À la toute fin de l'entretien, M. Paquin demande à M. Marcotte s'il est vrai que le tracteur qui se trouve dans son garage «serait de Tony Accurso», partenaire de Normand Trudel dans une compagnie de traitement de sols contaminés.

«Hein?», répond le maire. Visiblement mal à l'aise, il rit, se penche, se redresse sur sa chaise et bafouille: «Non, le tracteur est simple, vous allez voir, bien non, c'est ça, je vous dis, de l'ordre privé et de l'ordre public, mais je dois dire ici publiquement, il est emprunté à la Caisse populaire, par... par prêt personnel, alors donc...

- Vous avez acheté (le tracteur)? demande M. Paquin.

- Bien oui, bien oui, bien oui, répond M. Marcotte. Alors donc, là, voyez-vous, ces rumeurs-là, c'est là qu'on fait du dérapage au Québec, vis-à-vis des élus, par rapport à la responsabilité d'élu et par rapport à la responsabilité qu'on a, d'avoir une vie privée.»

Le 24 janvier, soit le lundi suivant l'entrevue, Aymeric St-Marseille, journaliste bénévole à TVRM, a interpellé le maire à la fin de l'assemblée du conseil municipal, devant témoins. «Je lui ai demandé s'il pouvait nous présenter les factures de l'achat du tracteur, a dit M. St-Marseille à La Presse. Il n'a pas répondu et il est parti.»

Trois jours plus tard, M. Marcotte se rendait dans les locaux de TVRM. Se pourrait-il que le maire ait indiqué que la question sur le tracteur risquait de valoir une mise en demeure à TVRM de la part de M. Accurso, a demandé La Presse? Mme Brousseau, la coordonnatrice de la station, répond que ce genre d'avertissement, venant du maire, «ça pourrait se faire effectivement... de façon subtile».

De son côté, l'avocat de M. Accurso, Me Louis Demers, nous a écrit ceci: «Suivant les informations que nous avons, M. le maire Richard Marcotte n'a jamais prétendu ni même laissé entendre avoir reçu un tracteur de M. Accurso. Pour sa part, M. Accurso confirme n'avoir jamais fait un tel don à M. Marcotte.»

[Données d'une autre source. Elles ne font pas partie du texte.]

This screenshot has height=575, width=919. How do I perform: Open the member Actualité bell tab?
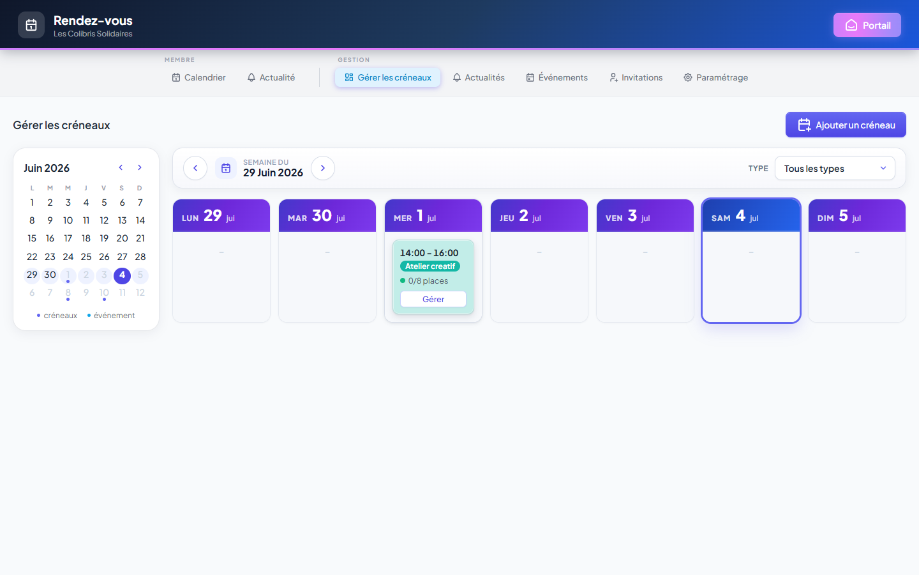tap(271, 77)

Toujours au cours de l'entrevue avec TVRM, M. Marcotte a été invité de répondre à des questions sur le ou les séjours qu'il aurait faits sur le yacht de Tony Accurso, le Touch, ces dernières années. Il a encore refusé de s'expliquer au motif que ce dossier controversé relevait du «domaine privé».

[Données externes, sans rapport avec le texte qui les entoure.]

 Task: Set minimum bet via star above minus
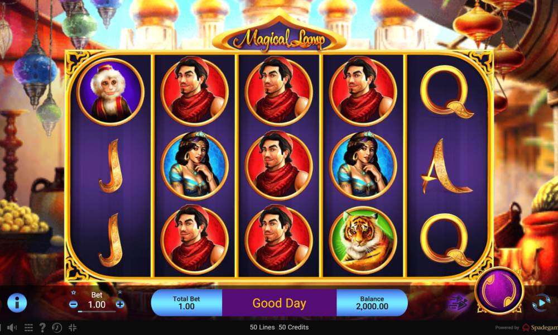[x=74, y=293]
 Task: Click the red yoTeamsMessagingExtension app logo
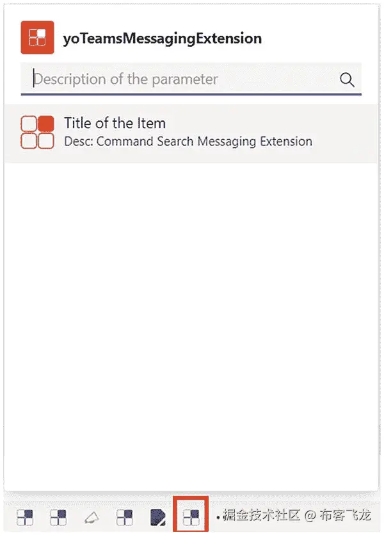click(x=37, y=38)
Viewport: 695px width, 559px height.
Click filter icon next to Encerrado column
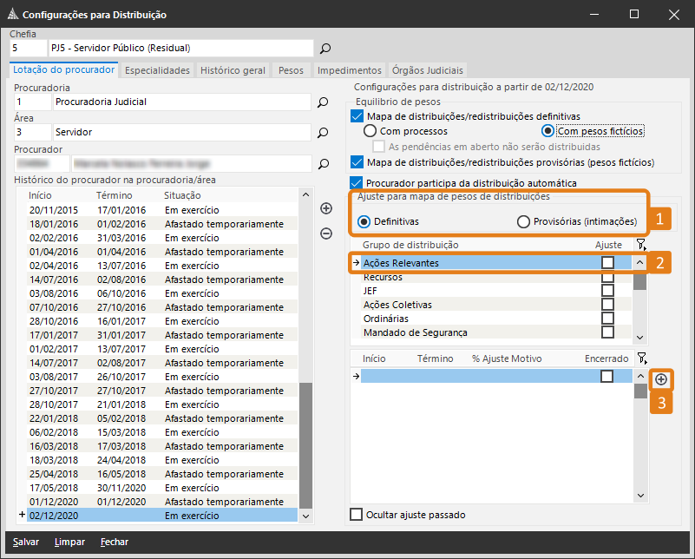[641, 358]
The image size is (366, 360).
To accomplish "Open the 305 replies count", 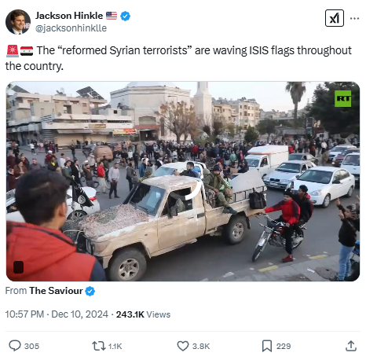I will click(x=31, y=346).
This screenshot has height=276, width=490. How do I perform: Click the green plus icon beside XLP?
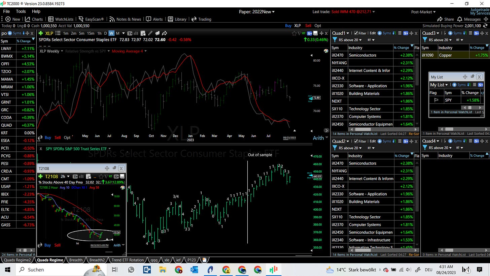click(x=41, y=33)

«J'ai consulté des gens, et c'est carrément personnel», répond-il au journaliste de TVRM après que celui-ci lui a fait remarquer que l'on est «maire 365 jours par année».

Jointe par La Presse, une attachée politique du maire, Nathalie Bougie, a nié toute intervention de M. Marcotte auprès de TVRM. Le retrait de l'entrevue, «c'est une décision de la direction de TVRM», a-t-elle dit, tout en reconnaissant un possible problème «dans le contenu de l'émission».